# Task statement:
The reply should be one number: how many lines of the data below contain "computer".

[Dataset entries]
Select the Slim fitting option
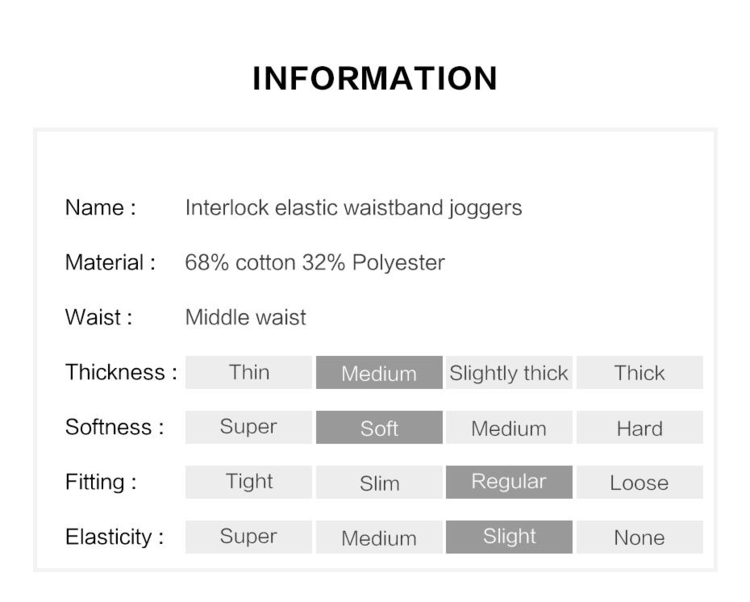Image resolution: width=750 pixels, height=602 pixels. coord(379,482)
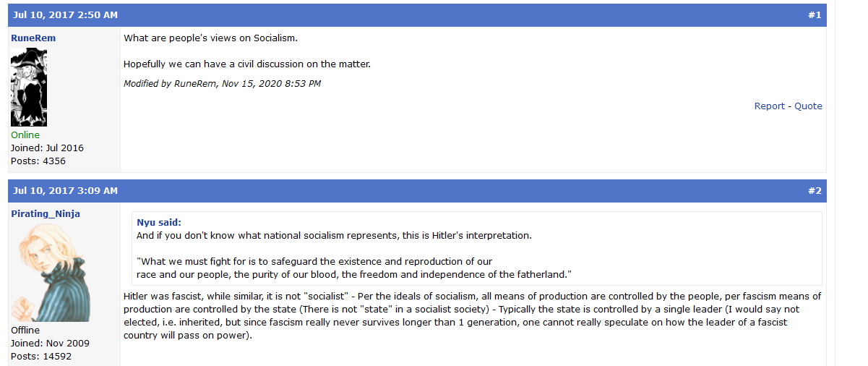Open the #1 post permalink
The width and height of the screenshot is (868, 366).
tap(815, 14)
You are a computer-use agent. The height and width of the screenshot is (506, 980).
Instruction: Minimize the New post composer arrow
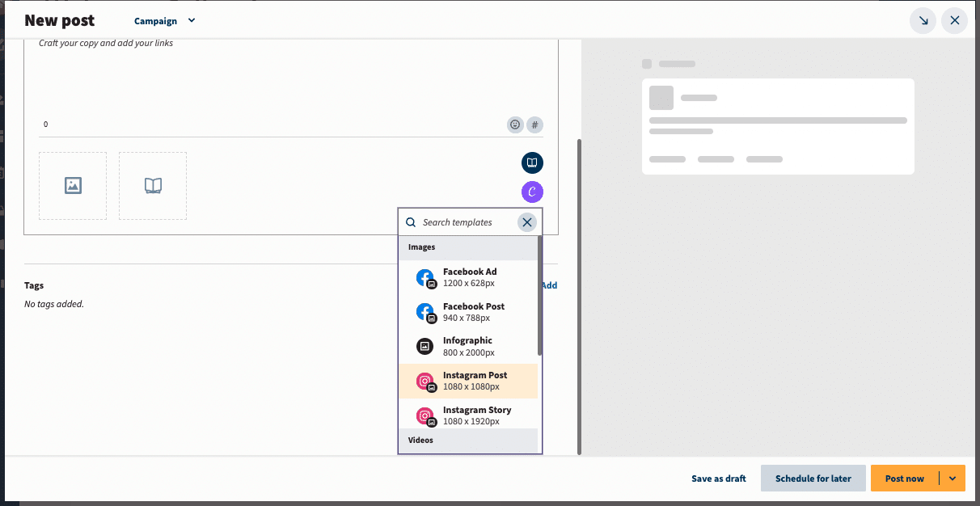pyautogui.click(x=923, y=20)
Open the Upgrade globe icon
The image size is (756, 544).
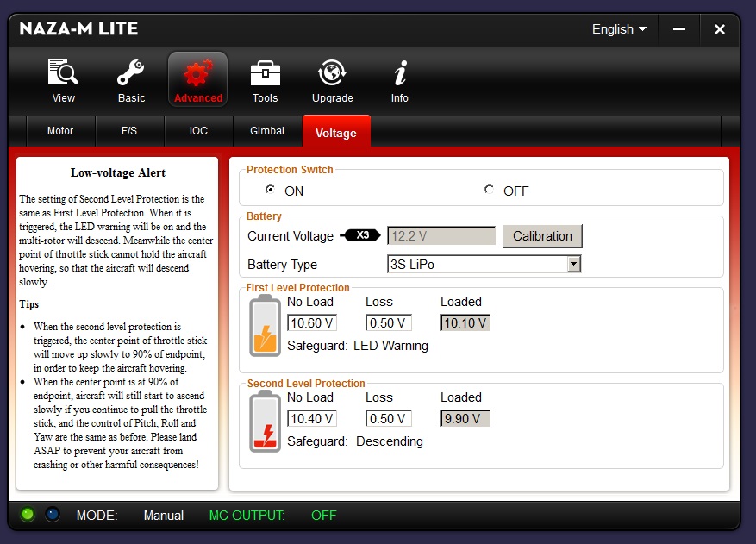[x=332, y=72]
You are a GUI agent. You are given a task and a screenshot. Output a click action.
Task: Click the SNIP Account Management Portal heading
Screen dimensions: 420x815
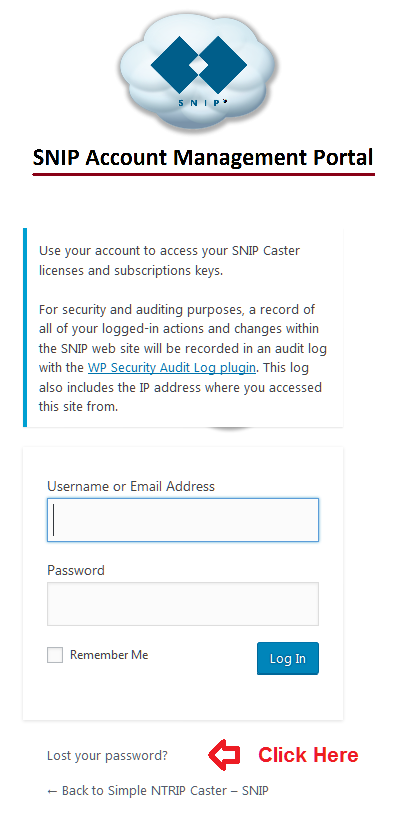point(203,157)
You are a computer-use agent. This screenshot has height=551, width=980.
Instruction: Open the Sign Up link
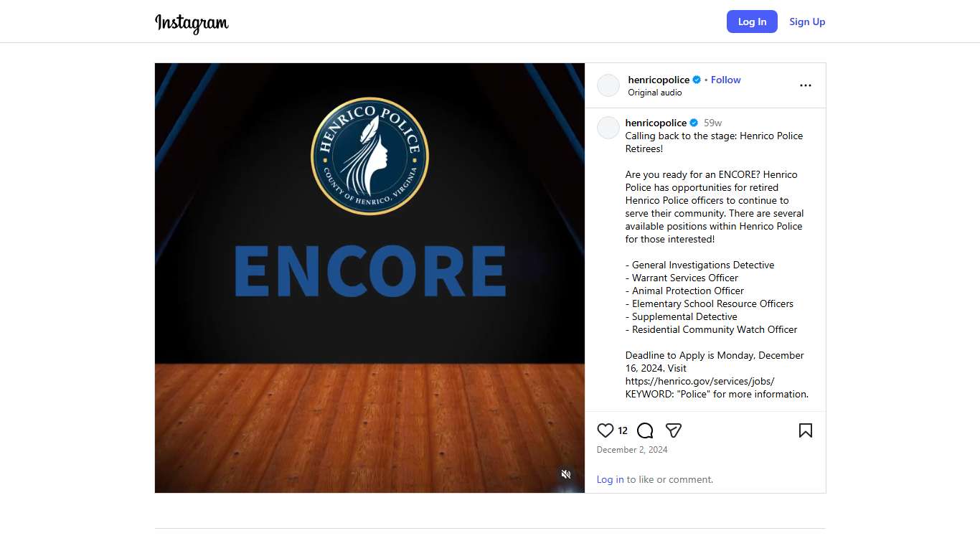[x=807, y=22]
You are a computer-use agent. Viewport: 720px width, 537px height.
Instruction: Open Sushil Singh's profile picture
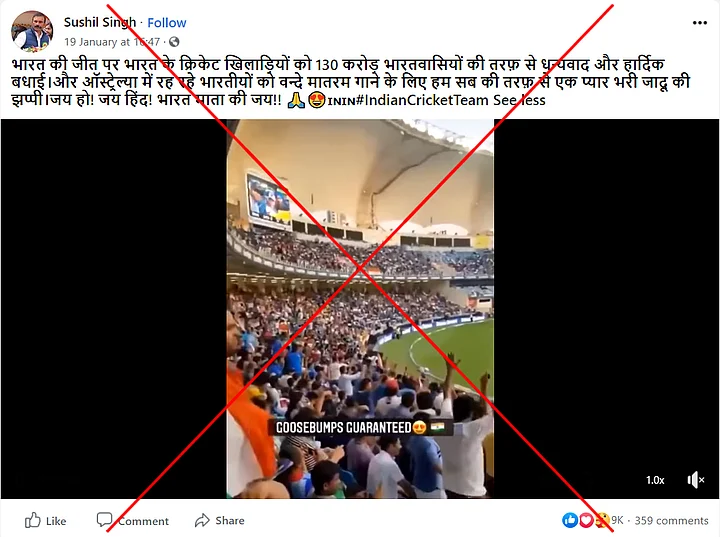click(x=32, y=32)
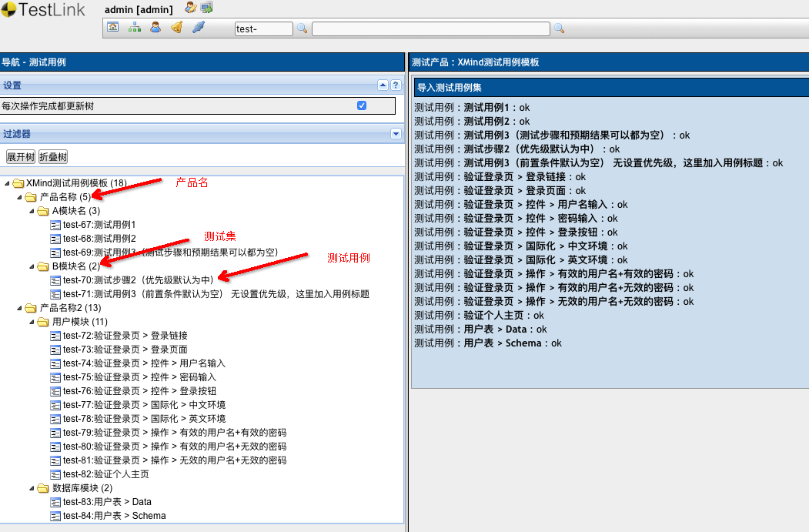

# Answer to this problem:
3